What is it that Gerry wants? Toward the end of the novel, he sits in a greenhouse-like room in Mr. Kew's old mansion, wanting to be left alone to fester in his hate. His only hope is the sense of belonging that bleshing brings, he just doesn't know that yet.

Hip arrives. Gerry prepares to destroy him yet again. This time, though, the tables turn and Hip ties him to a chair. There Hip shows Gerry a philosophical message. The two are alike, Gerry reads. Both were hated and lonely; both wanted to be popular. Both are uniquely talented. They can share a sense of belonging together, enough for Gerry to be swayed by Hip's message.

Gerry's ethos as a child and teen was self-preservation. Stern and Janie suggest he needs morality, but Hip explains morality is a society's code for an individual's survival. Gerry's gestalt is alone, Hip explains (which is correct as far as anyone knows at this point in the novel), so it needs an ethic: an individual's code for a society's survival. And that ethic should be one of humanism. Helping humanity, not hurting it. That's the way to belong.

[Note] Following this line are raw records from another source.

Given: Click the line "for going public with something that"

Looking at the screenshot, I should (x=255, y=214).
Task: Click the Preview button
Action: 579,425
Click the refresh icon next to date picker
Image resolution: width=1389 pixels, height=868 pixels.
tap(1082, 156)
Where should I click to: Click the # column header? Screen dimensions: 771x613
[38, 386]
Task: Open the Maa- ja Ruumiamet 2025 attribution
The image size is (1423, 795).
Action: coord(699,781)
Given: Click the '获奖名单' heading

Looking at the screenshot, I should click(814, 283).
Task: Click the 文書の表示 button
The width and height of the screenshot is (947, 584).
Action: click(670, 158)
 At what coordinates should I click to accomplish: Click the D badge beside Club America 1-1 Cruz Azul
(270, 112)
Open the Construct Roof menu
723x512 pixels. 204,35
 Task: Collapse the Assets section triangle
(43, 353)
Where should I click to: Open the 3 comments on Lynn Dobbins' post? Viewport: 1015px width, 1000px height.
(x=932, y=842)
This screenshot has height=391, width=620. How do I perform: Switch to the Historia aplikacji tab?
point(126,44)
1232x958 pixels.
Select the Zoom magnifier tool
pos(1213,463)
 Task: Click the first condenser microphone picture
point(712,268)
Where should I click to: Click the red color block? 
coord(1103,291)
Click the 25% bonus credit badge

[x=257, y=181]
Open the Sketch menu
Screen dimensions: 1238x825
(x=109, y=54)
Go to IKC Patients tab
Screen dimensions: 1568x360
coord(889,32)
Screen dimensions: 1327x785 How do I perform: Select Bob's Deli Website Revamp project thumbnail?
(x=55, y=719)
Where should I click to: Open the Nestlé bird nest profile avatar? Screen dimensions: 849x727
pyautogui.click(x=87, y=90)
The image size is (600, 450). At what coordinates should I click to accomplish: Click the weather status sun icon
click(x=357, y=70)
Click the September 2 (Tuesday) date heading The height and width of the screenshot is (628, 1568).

Gerry finds enough power in Hip's message to change. "I feel ashamed," he whispers. "I know a lot. I can find out anything about anything. But I never ...." (3.19.7). He never thought to look for something idealistic to do with his life. Hip has shown him that path.

Gerry accepts the new course with humility. Other gestalts, as a result, reveal themselves to him and his. They are all humanity, Homo Gestalt. Ta-dah!

Sci-Fi Superpower

Last but certainly not least, what cool sci-fi power or powers does Gerry have? He has telepathy, the ability to read minds. When he probes someone's brain, his eyes seem to spin like wheels. He can use the power to make people do things or forget things. Gerry can even place blocks on their memory using his power. Definitely not the kind of guy you'd want to make upset—just ask Hip.